That depends on your definition of safe. Everyone wants to be a data broker these days, and the amount of data that can be gleaned from basic app permissions is startling. Not to mention that it's just annoying. We already solved this "an app for everything" problem 40 years ago with the HTML/CSS/W3C standards and a regular old web browser. 90% of the apps out there could be websites, and the world would be better if they were. But having an app gives the publisher a lot more control over what they can do, how they can spam you, and what they can scrape, and that's why everyone has their own stupid apps now.

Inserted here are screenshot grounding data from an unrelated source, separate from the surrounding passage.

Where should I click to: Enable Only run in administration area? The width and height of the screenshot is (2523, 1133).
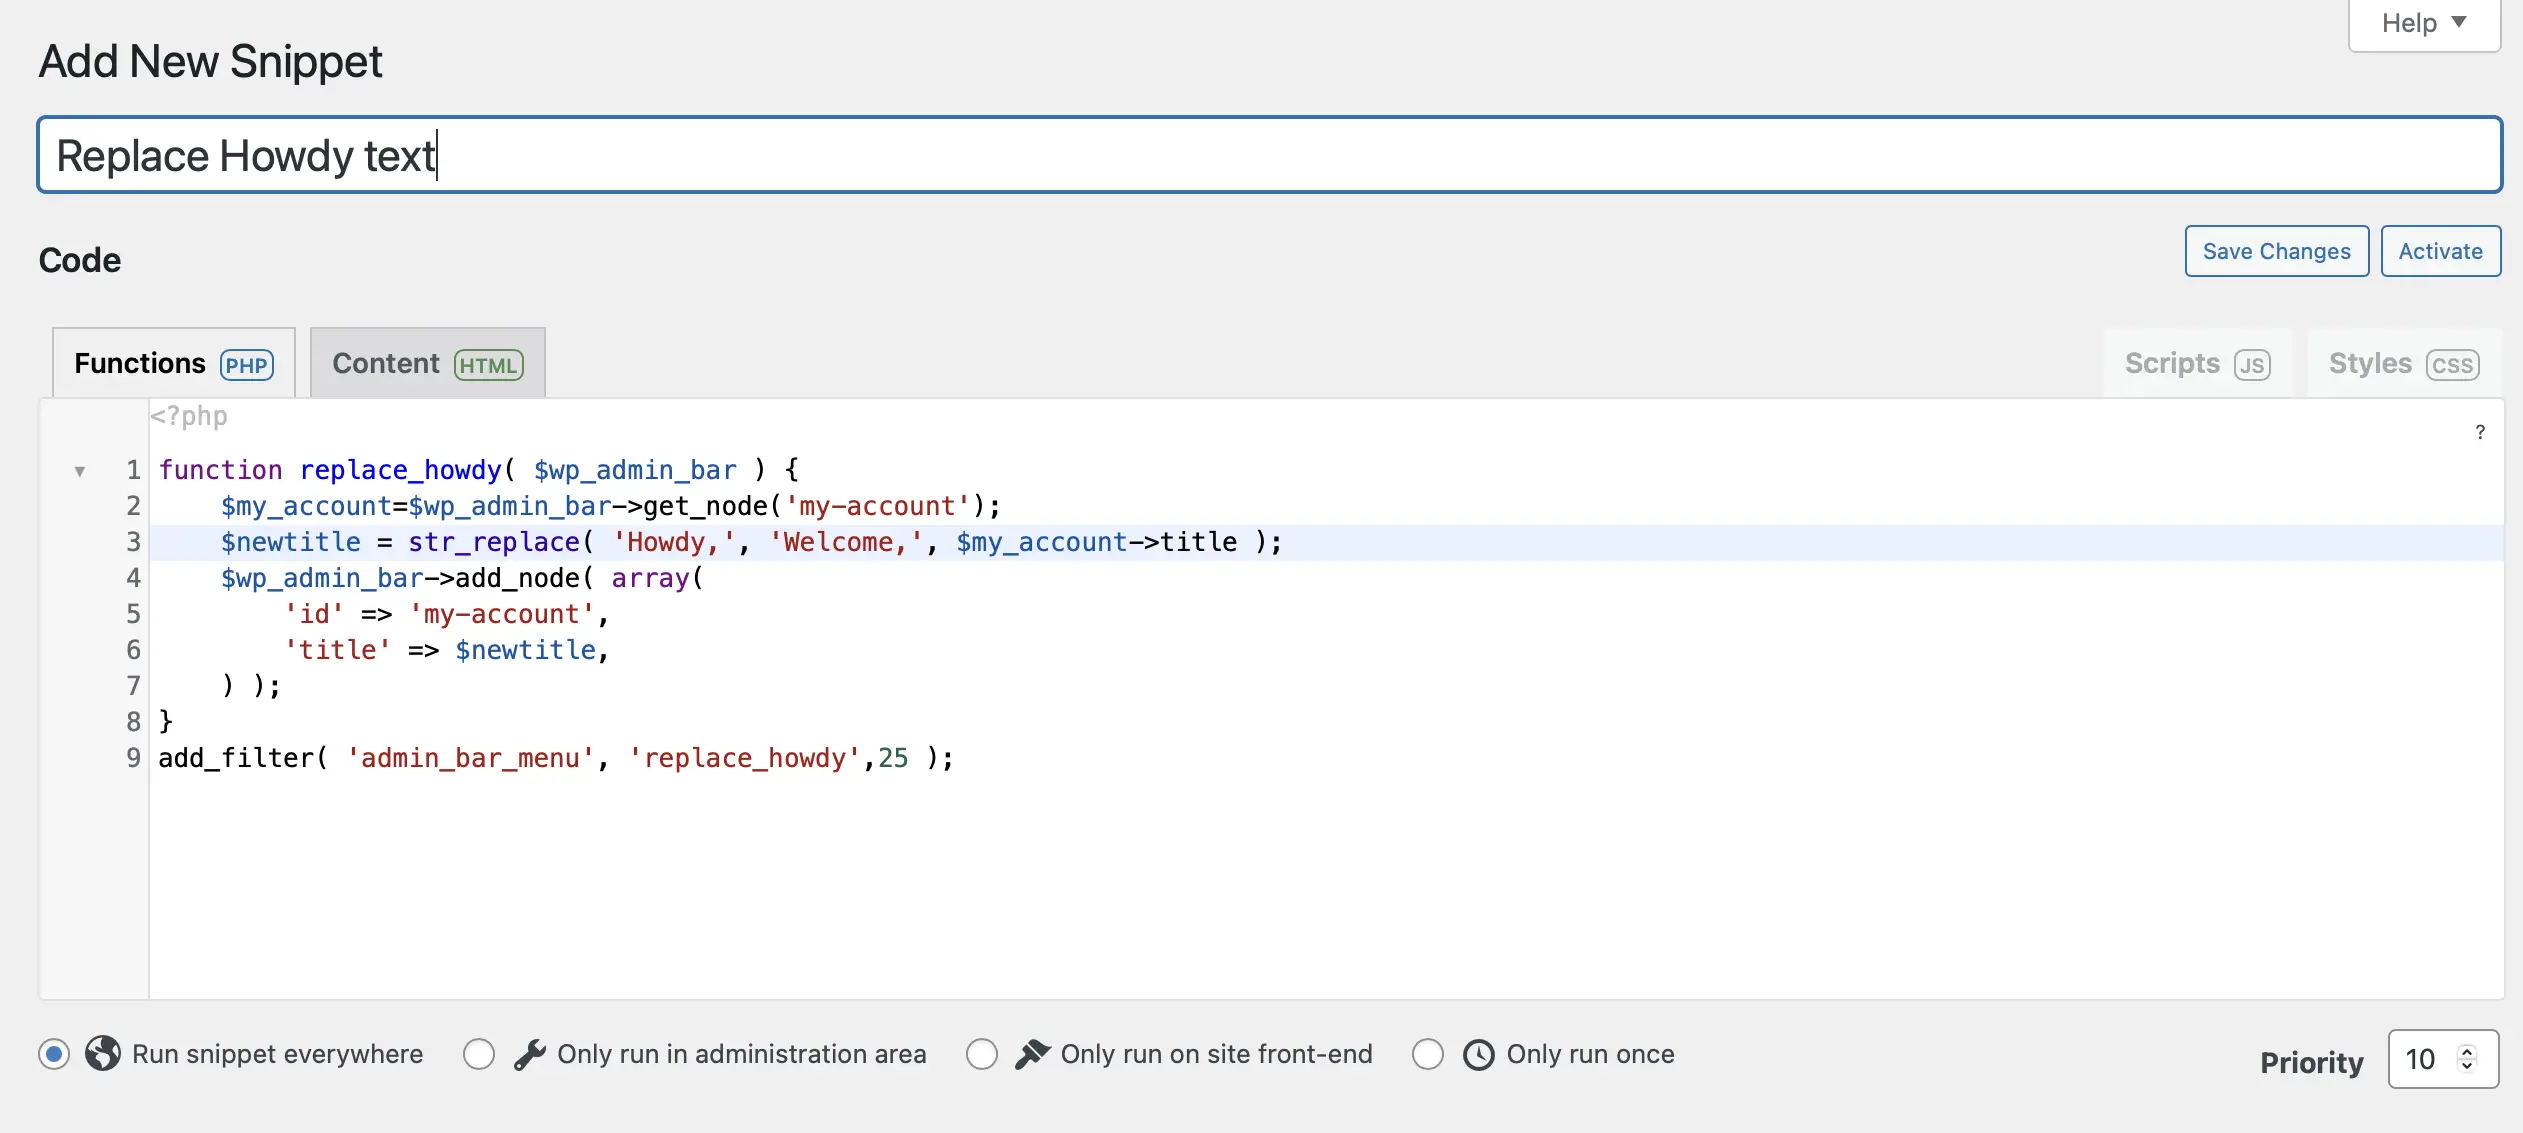[x=479, y=1054]
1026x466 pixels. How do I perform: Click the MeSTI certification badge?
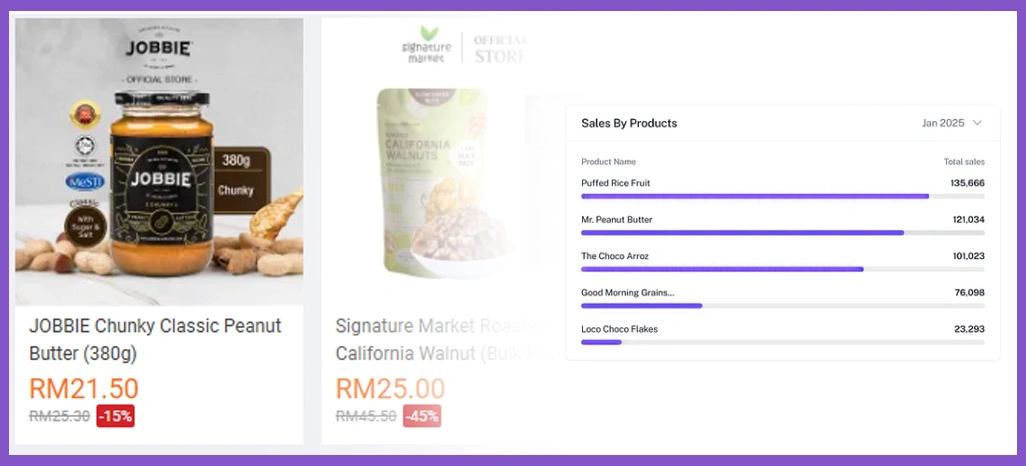(x=85, y=182)
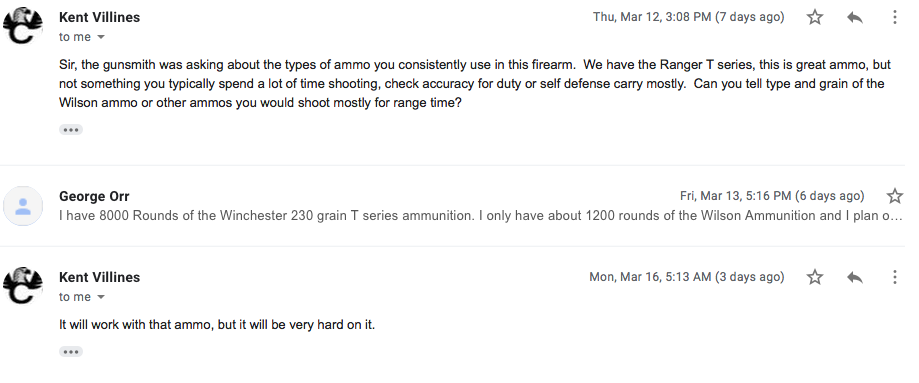Screen dimensions: 919x383
Task: Open more options for Mar 12 message
Action: (x=894, y=17)
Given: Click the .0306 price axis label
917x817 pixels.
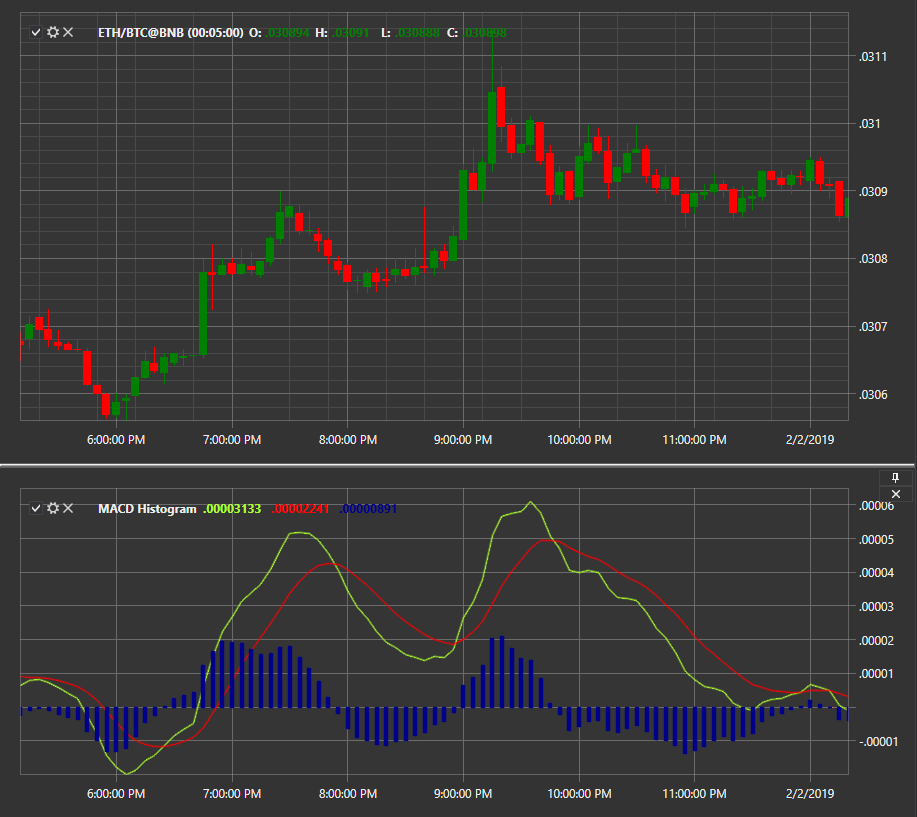Looking at the screenshot, I should (873, 395).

[-] sxan@midwest.social 5 points 11 months ago

We already solved this "an app for everything" problem 40 years ago with the HTML/CSS/W3C standards and a regular old web browser.

God, please, no. There's a really good reason WebOS experiments all, universally, failed, and it isn't because Big Brother wants your data. They can get it through web apps just fine, anyway. No, the reason is because web apps suck.

[-] Anticorp@lemmy.world 6 points 11 months ago

You are very wrong about them not wanting your data, and the tracking/snooping capabilities of an app vs a browser.

[-] sxan@midwest.social 5 points 11 months ago

Did I say they don't want your data? I said they can get it through web apps too.

Doveryay, no proveryay, except it should be don't trust, and verify. Web app or native.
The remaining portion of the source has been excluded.